Stephanie Adams and her husband adopted two children in the United States and two from China.

"Either way they have their ups and downs.  Either way it’s not easy, but in the end they are equal and they are amazing,” Adams said.

She said adoption is amazing but also challenging.

Now it could be tougher for people in the future.

The Florida Department of Children and Families said all international adoption agencies in the U.S. must follow new rules starting July 2014.

According to the Bureau of Consular Affairs at the Department of State:

The President signed the Universal Accreditation Act into law on January 14, 2013. The new law takes effect 18 months thereafter on July 14, 2014.  The State Department is actively involved in promoting ethical and transparent interocuntry adoptions in the best interests of children around the world, and believes that the UAA adds important protections for families and children in the adoption process.

In most cases, they previously only needed a state license to operate.

But now they need to get approval for Hague Accreditation if they want to continue conducting international adoptions.

“The Hague Accreditation puts some basic safety and standards in place,” said DCF spokeswoman Carrie Proudfit.

In order to meet standards, the federal government will look at the agency's prior history and ethical practices among other categories.

DCF said ending child trafficking in only one of several reasons for the changes in the law.  They said, "It was also an effort to have standards in place in the host country, as well as the U.S. to improve the system of international adoptions, which includes reducing the potential for wrong doing, such as potential trafficking oversees."

Thousands of children need a good home like the Adams' have provided for their children. But there are many children not so lucky.

“This was such a booming industry in the last couple of years," Proudfit said. "The number of international adoptions at least coming here to the U.S. really skyrocketed in recent years and a lot of children have come to the U.S. through that process, and we are seeing some changes as far as which countries are working with agencies and which are not.”

Adoptions then virtually stopped in Guatemala after problems were reported in the country. There were only seven in 2012, compared to the more than 4,000 children brought here in 2008.
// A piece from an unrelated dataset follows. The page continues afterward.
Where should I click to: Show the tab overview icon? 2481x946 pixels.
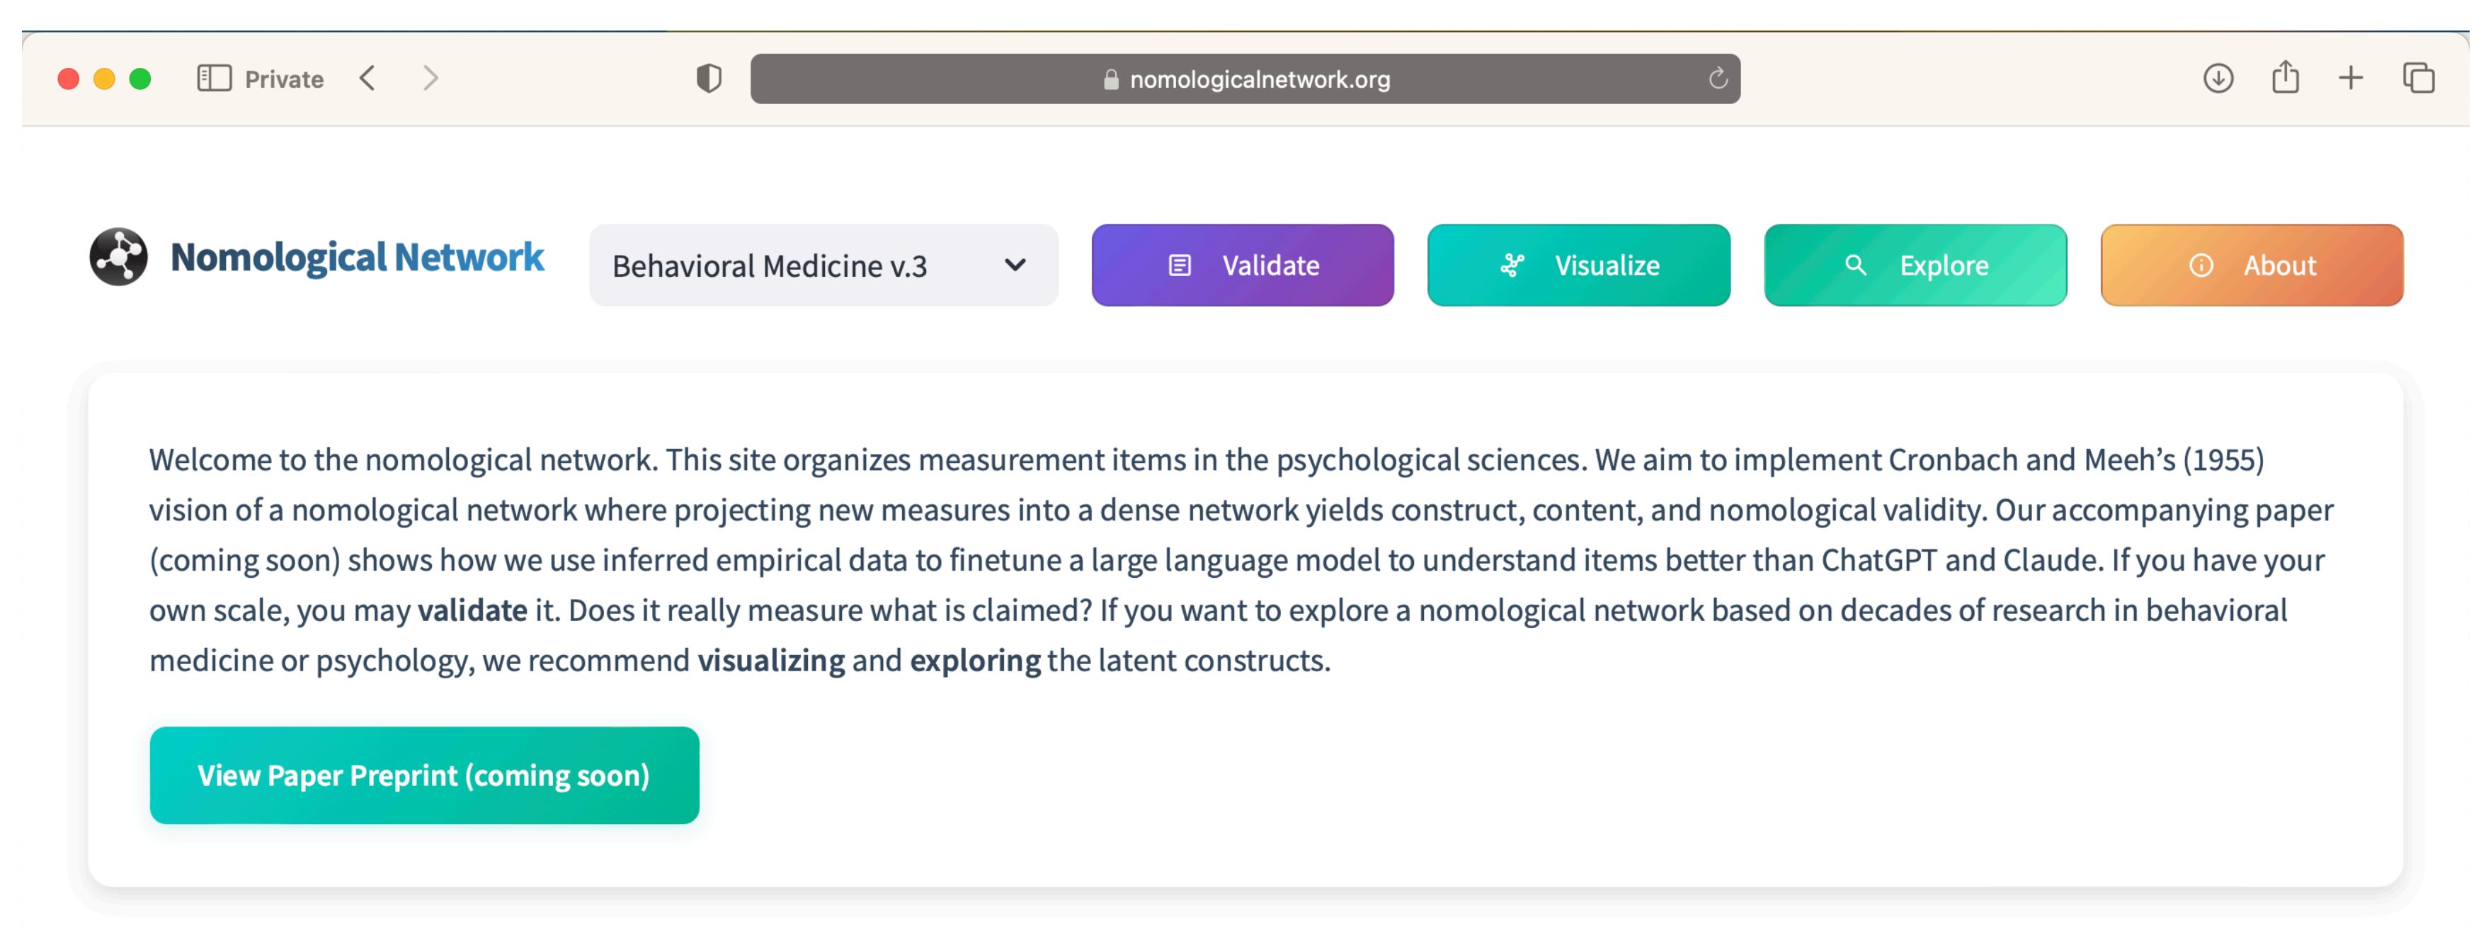2418,78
The Democratic Republic of the Congo does not allow gay people to adopt their children and just recently announced single parents are no longer allowed to adopt children from their country. 

“Their culture may vary in terms of what is acceptable and what is not, in a foreign country verses here,” said Proudfit.

DCF said Florida is one of the top states for international adoptions.

They said the changes in procedures are an effort to keep kids safer, but it will force more agencies to do extra work when it comes to following the rules.

According to the federal government, currently there are over 70 countries recognized by the United States as Hague Adoption Convention countries.

"I think families have a better opportunity to have an easier experience through the adoption process,” said Proudfit.

The Democratic Republic of the Congo suspended international adoptions for several reasons.  DCF said they were concerned children were being adopted by homosexuals among other reasons.